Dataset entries
┌────────
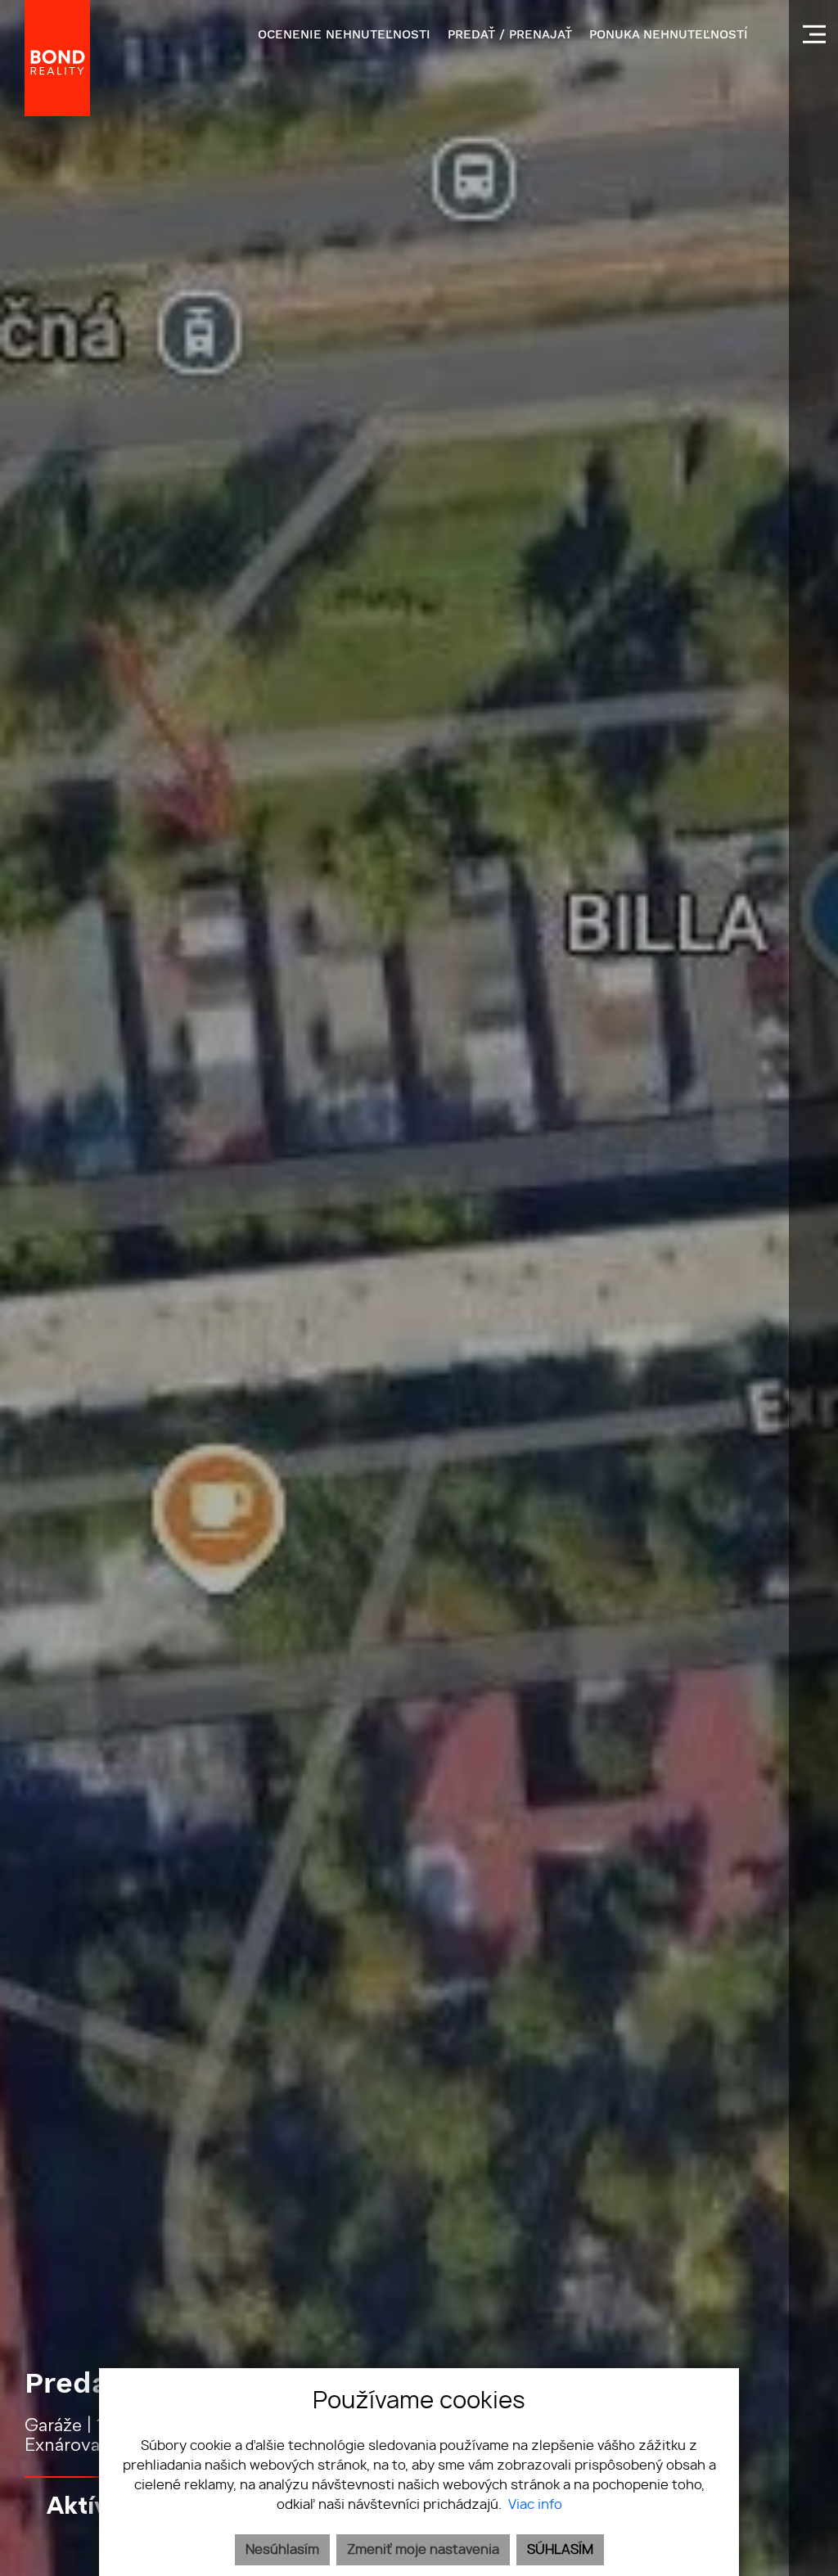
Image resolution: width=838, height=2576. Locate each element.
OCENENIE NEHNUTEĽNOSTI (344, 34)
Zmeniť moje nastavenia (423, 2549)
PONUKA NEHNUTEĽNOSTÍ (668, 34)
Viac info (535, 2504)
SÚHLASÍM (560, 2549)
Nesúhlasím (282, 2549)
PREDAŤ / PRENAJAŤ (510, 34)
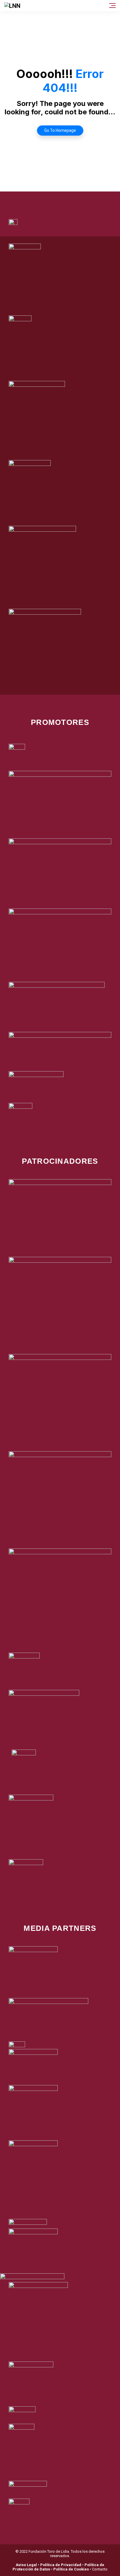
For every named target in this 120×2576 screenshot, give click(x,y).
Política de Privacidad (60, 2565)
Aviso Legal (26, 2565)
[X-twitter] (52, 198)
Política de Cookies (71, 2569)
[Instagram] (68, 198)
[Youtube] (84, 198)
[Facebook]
└────────
* _EXERCISE GOAL_:
Return, from the data, each line that has the word "Política" in it.

* _SOLUTION TO THE PROBLEM_:
Política de Privacidad (60, 2565)
Política de Cookies (71, 2569)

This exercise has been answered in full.